Copurification of Cytosolic Fructose-1,6-bisphosphatase and Cytosolic Aldolase from Endosperm of Germinating Castor Oil Seeds

Abstract

The cytosolic isozymes of fructose-1,6-bisphosphatase (FBPase c) and aldolase (ALD c) from germinating castor oil seed endosperm (COS) ( Ricinus communis L.; cv Hale) were purified to homogeneity and final specific activities 49 and 2.8 (μmol product produced/min)/mg protein, respectively. Nondenaturing polyacrylamide gel electrophoresis of the final FBPase c preparation resolved a single protein-staining band which comigrated with FBPase activity. Two protein-staining bands of 41 and 39 kDa that occurred in an approximate 1:1 ratio were observed following sodium dodecyl sulfate-polyacrylamide gel electrophoresis of the final FBPase c preparation. Rabbit anti-(FBPase c) immune serum immunoprecipitated the activities of FBPase c, but not that of the plastidic isozyme of FBPase from germinated COS. Immunoblot analysis utilizing affinity purified anti-(COS FBPase c) immunoglobulin G established that the 39-kDa subunit of FBPase c did not arise via proteolytic cleavage of the 41-kDa subunit during tissue extraction and enzyme purification. However, FBPase c was susceptible to degradation by endogenous protease(s) during incubation of an acidic (pH 5.9) clarified COS extract at 25°C. This proteolysis caused the production of a 32-kDa antigenic polypeptide and resulted in FBPase inactivation. Gel filtration indicated that purified FBPase c exists in at least 8 different oligomeric forms ranging in size from >2 million to <34 kDa. The majority of FBPase c, however, eluted as a 143-kDa heterotetramer.

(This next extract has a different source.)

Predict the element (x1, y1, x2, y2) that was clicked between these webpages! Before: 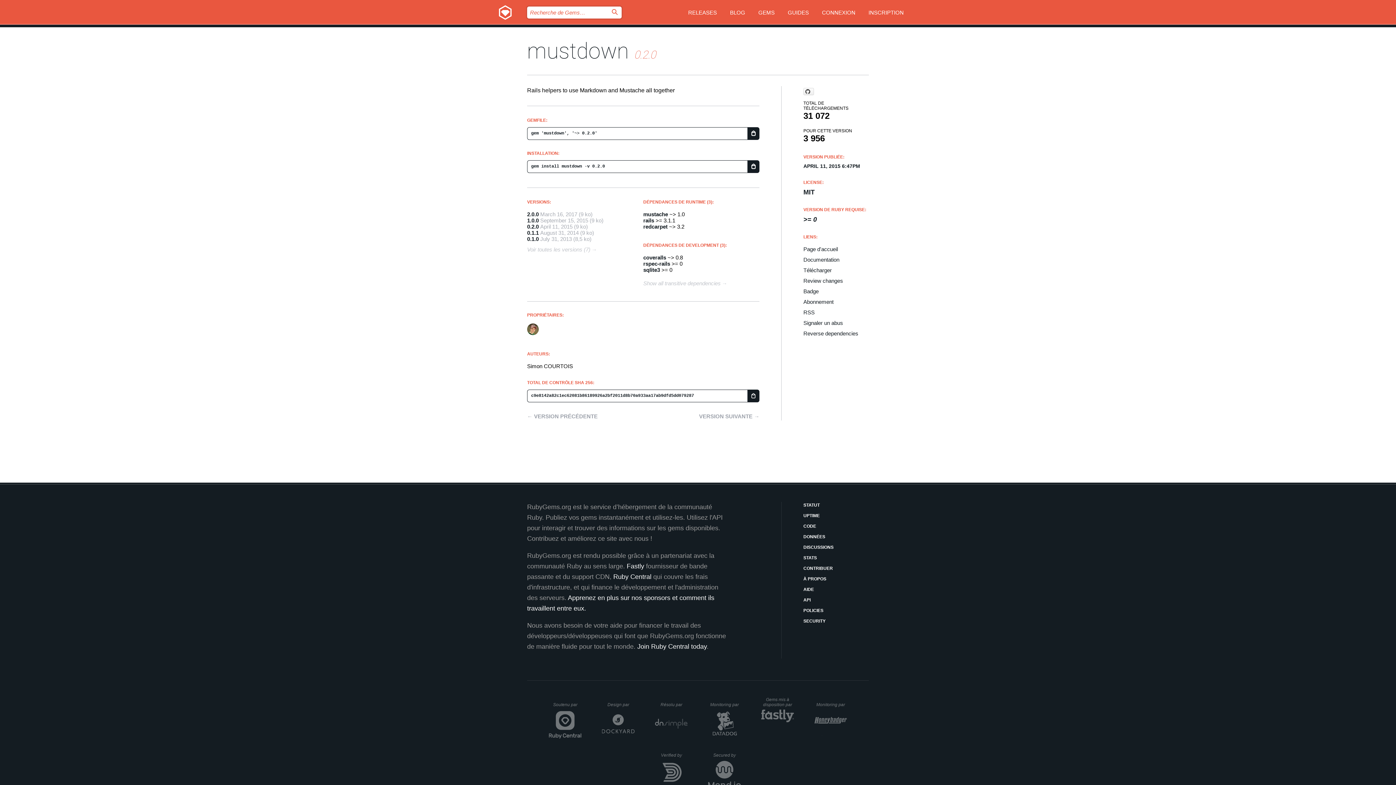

Sodium dodecyl sulfate gel electrophoresis of the final ALD c preparation yielded a single 40-kDa protein-staining polypeptide that cross-reacted with anti-(carrot ALD c) IgG. FBPase c copurified with ALD c through polyethylene glycol fractionation, Q-Sepharose, and phosphocellulose chromatographies, and the intensity of the fluorescence emission spectrum of ALD c was greatly reduced in the presence of COS FBPase c, but not rabbit muscle FBPase. These findings suggest that these two metabolically sequential enzymes might specifically interact in the cytosol of the highly gluconeogenic germinating COS. Our results also demonstrate that endogenous nonspecific acid phosphatase activity can interfere with the spectrophotometric assay for FBPase and can thus result in overestimations of FBPase activity in impure plant extracts.